* _SUPPLIED INFORMATION_:
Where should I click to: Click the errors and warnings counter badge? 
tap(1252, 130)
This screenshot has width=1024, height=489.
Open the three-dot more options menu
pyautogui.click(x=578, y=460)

* _WORK TO COMPLETE_:
Present the rows above as a numbered list, leaving out any blank lines.

* _RESULT FOR THIS EXERCISE_:
1. Where should I click to: Click the errors and warnings counter badge? 
2. tap(1252, 130)
3. This screenshot has width=1024, height=489.
4. Open the three-dot more options menu
5. pyautogui.click(x=578, y=460)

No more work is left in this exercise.